O fenômeno climático influencia drasticamente os padrões de precipitação, afetando de maneira particular setores fundamentais como a agricultura, pesca, energia, logística e transporte. A alteração nas chuvas pode comprometer os cultivos, prejudicando a produção agrícola e aumentando a insegurança alimentar. Além disso, a pesca, igualmente impactada, pode ver sua lucratividade diminuir, levando a uma deterioração nas condições de vida dos trabalhadores envolvidos nessa atividade.
Não são apenas os preços dos alimentos que devem ser afetados. As flutuações no clima, associadas ao El Niño, tendem a provocar um aumento nas tarifas de energia, impactando ainda mais a economia local e as finanças das famílias. A OIT também destaca a possibilidade de um crescimento no trabalho infantil, uma consequência muitas vezes associada à necessidade de complementar a renda familiar em tempos de crise econômica.
Os trabalhadores mais vulneráveis, especialmente os rurais e os informais, estão entre os que enfrentam os maiores riscos. Esses grupos já lidam com condições de trabalho precárias e têm menos acesso à segurança social. A perda de renda e a deterioração das condições de trabalho podem levar a um círculo vicioso, donde a precarização se intensifica e a saúde e segurança ocupacional ficam comprometidas.

_INSTRUÇÃO_
No documento de origem, reproduza tudo desde "Não são apenas" até "de crise econômica.", trocando "El Niño" por "La Niña". Os dados abaixo provêm de uma fonte diferente.

_DADOS BRUTOS_
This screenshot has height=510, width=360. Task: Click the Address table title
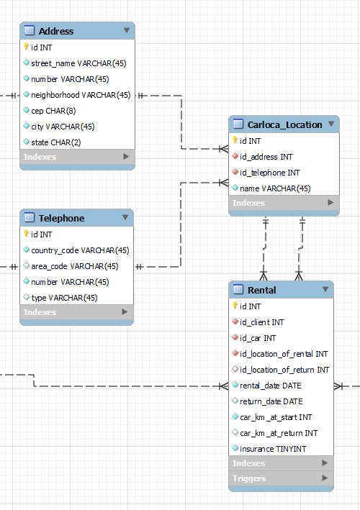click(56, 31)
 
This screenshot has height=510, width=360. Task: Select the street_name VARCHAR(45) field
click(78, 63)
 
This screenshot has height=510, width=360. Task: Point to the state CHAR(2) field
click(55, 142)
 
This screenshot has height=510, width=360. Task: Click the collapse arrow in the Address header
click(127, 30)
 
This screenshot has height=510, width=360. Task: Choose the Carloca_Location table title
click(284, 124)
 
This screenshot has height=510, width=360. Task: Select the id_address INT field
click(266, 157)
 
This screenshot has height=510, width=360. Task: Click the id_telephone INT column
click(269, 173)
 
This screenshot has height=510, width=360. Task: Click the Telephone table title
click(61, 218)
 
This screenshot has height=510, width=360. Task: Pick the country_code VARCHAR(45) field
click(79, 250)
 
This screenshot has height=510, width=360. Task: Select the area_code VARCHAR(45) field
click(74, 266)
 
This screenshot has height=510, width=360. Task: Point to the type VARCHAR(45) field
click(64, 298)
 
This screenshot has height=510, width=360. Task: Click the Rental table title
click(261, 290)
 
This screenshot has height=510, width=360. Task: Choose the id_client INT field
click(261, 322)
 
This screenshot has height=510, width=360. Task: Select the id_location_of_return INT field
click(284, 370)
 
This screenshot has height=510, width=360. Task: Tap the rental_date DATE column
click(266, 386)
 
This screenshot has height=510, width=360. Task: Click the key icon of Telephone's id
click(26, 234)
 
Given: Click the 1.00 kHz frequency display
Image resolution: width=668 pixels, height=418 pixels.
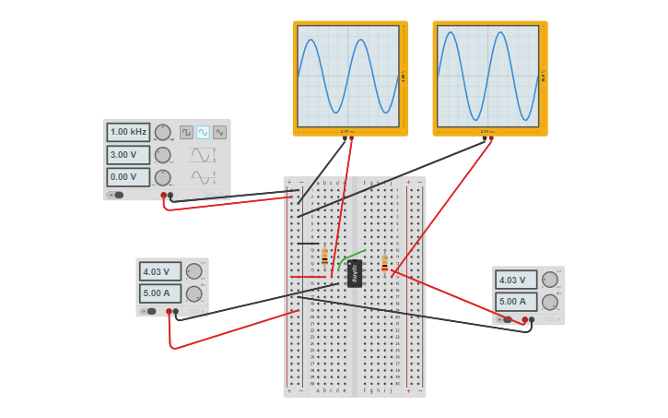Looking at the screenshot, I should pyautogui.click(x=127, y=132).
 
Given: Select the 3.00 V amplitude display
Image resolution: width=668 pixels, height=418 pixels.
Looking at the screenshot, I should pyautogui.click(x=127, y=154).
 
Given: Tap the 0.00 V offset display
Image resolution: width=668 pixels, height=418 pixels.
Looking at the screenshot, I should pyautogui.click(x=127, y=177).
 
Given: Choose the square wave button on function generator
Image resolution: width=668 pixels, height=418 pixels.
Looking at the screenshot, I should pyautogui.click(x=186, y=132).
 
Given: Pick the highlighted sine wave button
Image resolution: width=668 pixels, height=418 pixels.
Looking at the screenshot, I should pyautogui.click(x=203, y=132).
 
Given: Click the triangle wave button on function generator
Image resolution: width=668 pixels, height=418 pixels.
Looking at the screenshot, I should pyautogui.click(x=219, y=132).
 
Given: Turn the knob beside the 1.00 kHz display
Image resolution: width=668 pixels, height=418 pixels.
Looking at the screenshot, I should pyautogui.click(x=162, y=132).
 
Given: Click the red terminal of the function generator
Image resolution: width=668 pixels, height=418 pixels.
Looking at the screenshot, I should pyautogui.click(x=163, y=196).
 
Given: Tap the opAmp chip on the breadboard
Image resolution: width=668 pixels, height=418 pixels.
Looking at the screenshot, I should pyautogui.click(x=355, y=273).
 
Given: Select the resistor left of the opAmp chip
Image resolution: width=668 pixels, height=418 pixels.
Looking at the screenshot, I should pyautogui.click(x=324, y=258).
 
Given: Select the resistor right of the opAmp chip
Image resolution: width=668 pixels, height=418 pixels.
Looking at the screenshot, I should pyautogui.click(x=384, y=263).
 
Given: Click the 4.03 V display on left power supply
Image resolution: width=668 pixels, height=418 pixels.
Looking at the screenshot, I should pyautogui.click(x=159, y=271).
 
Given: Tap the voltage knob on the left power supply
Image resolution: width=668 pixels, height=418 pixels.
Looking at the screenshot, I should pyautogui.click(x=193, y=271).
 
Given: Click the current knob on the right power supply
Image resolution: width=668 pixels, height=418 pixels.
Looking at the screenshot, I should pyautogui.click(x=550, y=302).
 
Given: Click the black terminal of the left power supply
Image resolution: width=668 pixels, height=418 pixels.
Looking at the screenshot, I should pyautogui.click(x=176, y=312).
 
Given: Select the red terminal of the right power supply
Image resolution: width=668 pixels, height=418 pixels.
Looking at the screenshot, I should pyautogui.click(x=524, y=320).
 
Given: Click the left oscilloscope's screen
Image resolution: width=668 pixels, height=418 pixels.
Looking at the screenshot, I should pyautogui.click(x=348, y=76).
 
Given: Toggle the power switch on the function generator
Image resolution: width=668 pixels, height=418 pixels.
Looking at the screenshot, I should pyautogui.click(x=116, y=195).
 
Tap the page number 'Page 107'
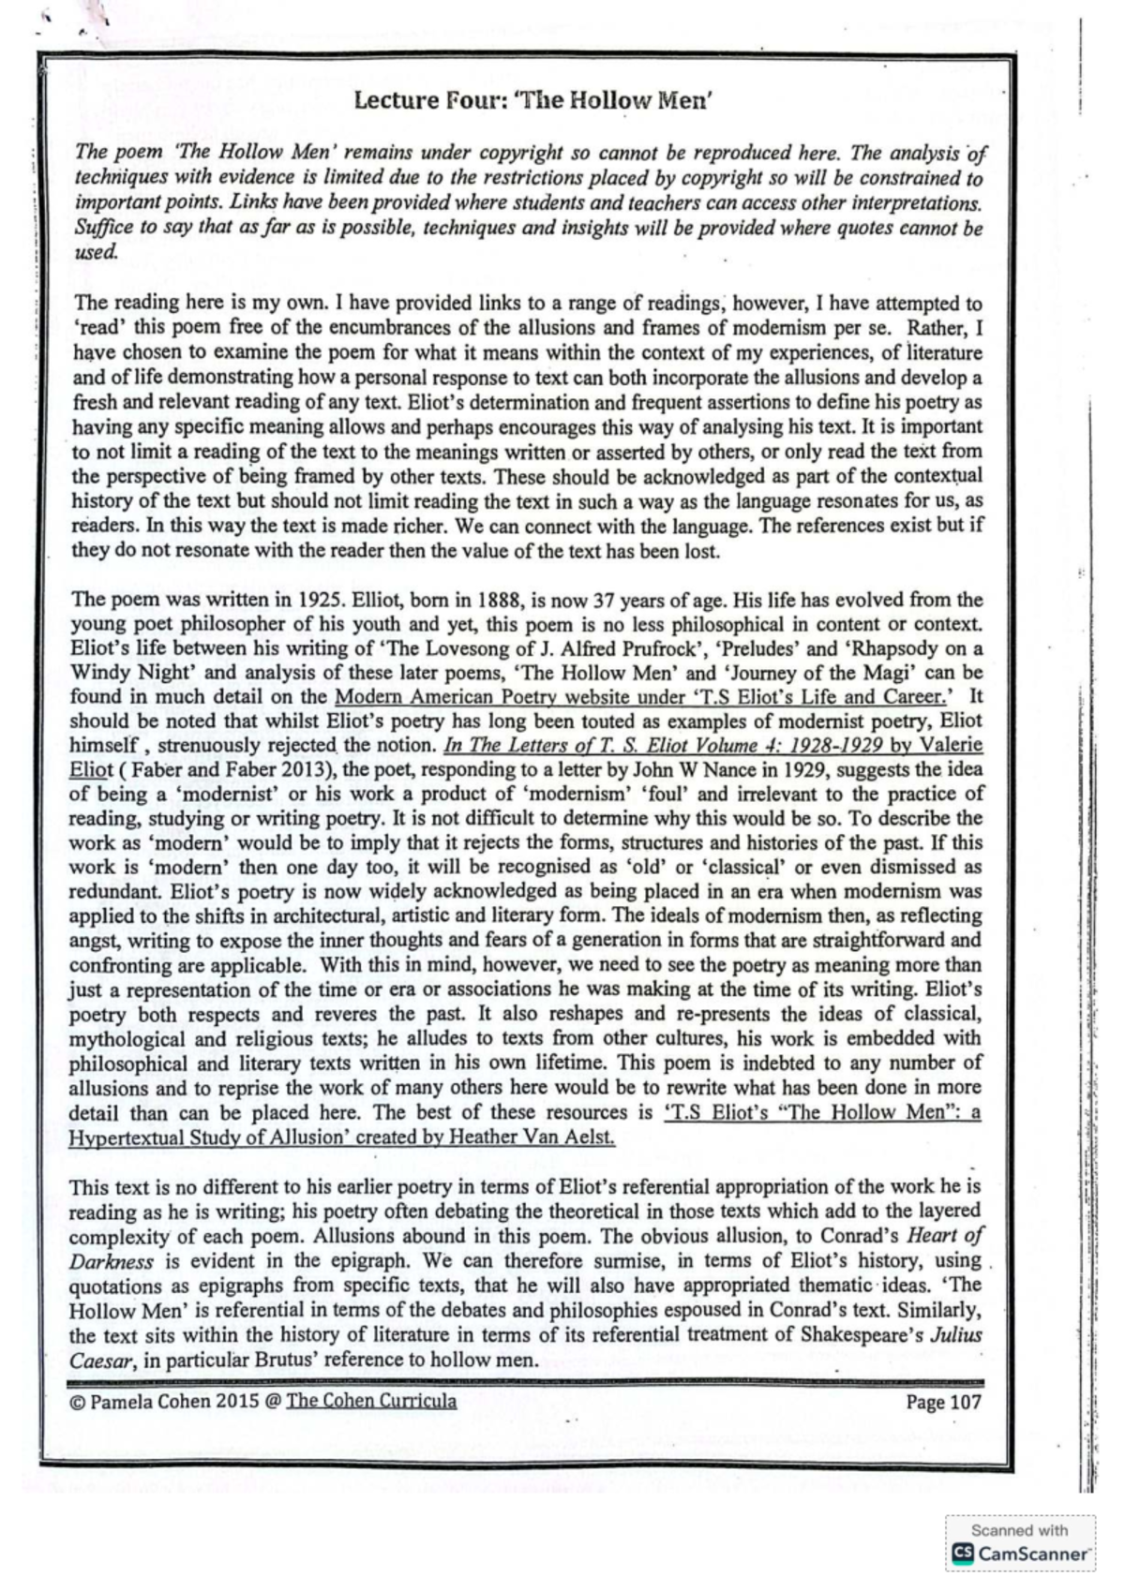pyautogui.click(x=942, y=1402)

...

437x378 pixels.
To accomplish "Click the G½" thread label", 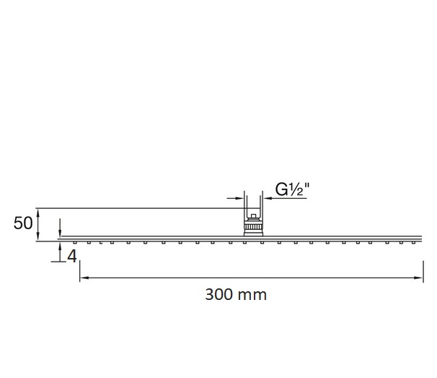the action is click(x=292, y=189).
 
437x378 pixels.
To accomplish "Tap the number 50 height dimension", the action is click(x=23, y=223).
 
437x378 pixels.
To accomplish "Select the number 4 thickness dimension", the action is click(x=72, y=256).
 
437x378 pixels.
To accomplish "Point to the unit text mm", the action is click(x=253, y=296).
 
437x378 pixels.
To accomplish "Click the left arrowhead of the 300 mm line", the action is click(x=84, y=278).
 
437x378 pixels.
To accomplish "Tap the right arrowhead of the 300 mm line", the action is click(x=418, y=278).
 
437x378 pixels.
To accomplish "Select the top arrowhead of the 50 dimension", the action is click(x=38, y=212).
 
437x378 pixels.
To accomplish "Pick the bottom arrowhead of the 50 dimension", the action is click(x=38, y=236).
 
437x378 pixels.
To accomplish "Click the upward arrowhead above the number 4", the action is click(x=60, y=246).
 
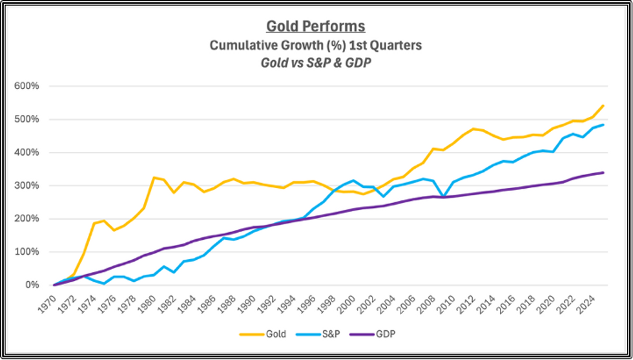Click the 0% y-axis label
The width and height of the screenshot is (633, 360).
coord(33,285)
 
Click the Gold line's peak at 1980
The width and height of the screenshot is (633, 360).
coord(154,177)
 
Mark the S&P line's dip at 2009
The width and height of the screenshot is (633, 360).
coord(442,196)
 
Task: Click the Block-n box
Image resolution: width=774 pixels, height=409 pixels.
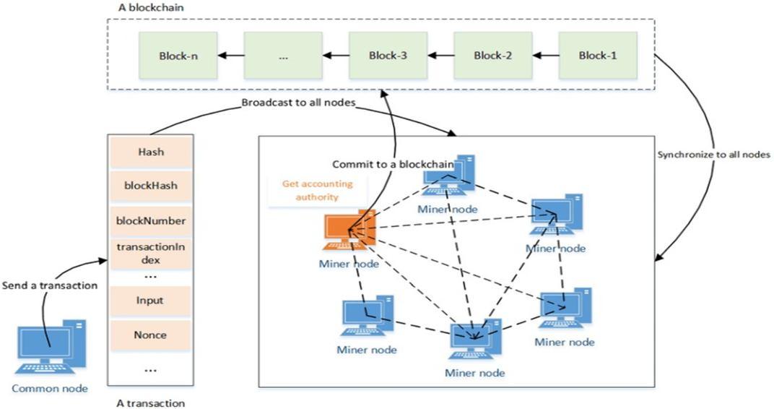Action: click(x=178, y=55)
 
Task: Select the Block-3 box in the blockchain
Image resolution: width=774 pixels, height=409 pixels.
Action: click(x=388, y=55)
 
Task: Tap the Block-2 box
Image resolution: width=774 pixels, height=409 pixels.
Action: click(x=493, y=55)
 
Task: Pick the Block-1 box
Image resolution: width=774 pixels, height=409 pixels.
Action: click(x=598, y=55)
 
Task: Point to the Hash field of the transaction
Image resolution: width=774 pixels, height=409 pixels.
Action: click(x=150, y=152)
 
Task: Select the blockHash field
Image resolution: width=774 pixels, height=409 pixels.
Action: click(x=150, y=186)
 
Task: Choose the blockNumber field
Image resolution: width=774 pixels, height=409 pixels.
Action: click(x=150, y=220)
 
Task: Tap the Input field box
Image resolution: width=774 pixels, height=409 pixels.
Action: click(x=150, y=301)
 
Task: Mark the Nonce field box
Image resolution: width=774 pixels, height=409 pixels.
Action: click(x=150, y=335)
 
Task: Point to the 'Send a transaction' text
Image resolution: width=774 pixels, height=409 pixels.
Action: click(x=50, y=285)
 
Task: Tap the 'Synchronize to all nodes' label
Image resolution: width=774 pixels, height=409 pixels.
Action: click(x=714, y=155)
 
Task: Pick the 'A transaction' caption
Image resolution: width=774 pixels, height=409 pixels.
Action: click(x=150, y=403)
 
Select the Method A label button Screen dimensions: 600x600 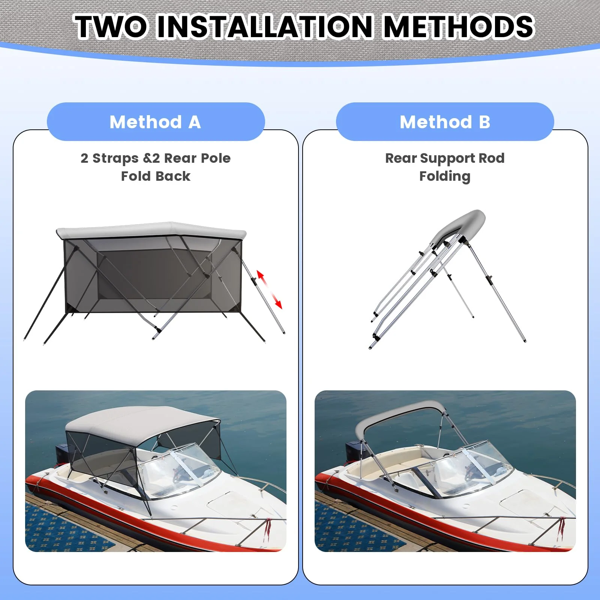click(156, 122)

==

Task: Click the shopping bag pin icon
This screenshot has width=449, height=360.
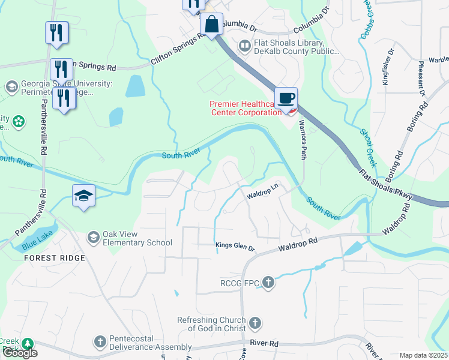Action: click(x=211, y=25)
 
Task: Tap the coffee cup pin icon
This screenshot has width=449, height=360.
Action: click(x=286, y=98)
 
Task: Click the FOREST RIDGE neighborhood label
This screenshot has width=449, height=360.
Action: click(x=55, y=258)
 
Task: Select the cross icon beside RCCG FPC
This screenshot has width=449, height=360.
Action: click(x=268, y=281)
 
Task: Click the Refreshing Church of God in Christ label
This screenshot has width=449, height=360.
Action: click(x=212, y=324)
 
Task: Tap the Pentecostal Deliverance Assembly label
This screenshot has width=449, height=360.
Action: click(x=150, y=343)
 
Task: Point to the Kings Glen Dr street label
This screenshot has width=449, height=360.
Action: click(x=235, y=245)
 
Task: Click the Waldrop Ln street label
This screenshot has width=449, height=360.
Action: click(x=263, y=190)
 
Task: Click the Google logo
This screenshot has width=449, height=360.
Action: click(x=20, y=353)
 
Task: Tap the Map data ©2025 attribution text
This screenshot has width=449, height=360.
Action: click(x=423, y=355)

_RESPOSTA ABAIXO_
Não são apenas os preços dos alimentos que devem ser afetados. As flutuações no clima, associadas ao La Niña, tendem a provocar um aumento nas tarifas de energia, impactando ainda mais a economia local e as finanças das famílias. A OIT também destaca a possibilidade de um crescimento no trabalho infantil, uma consequência muitas vezes associada à necessidade de complementar a renda familiar em tempos de crise econômica.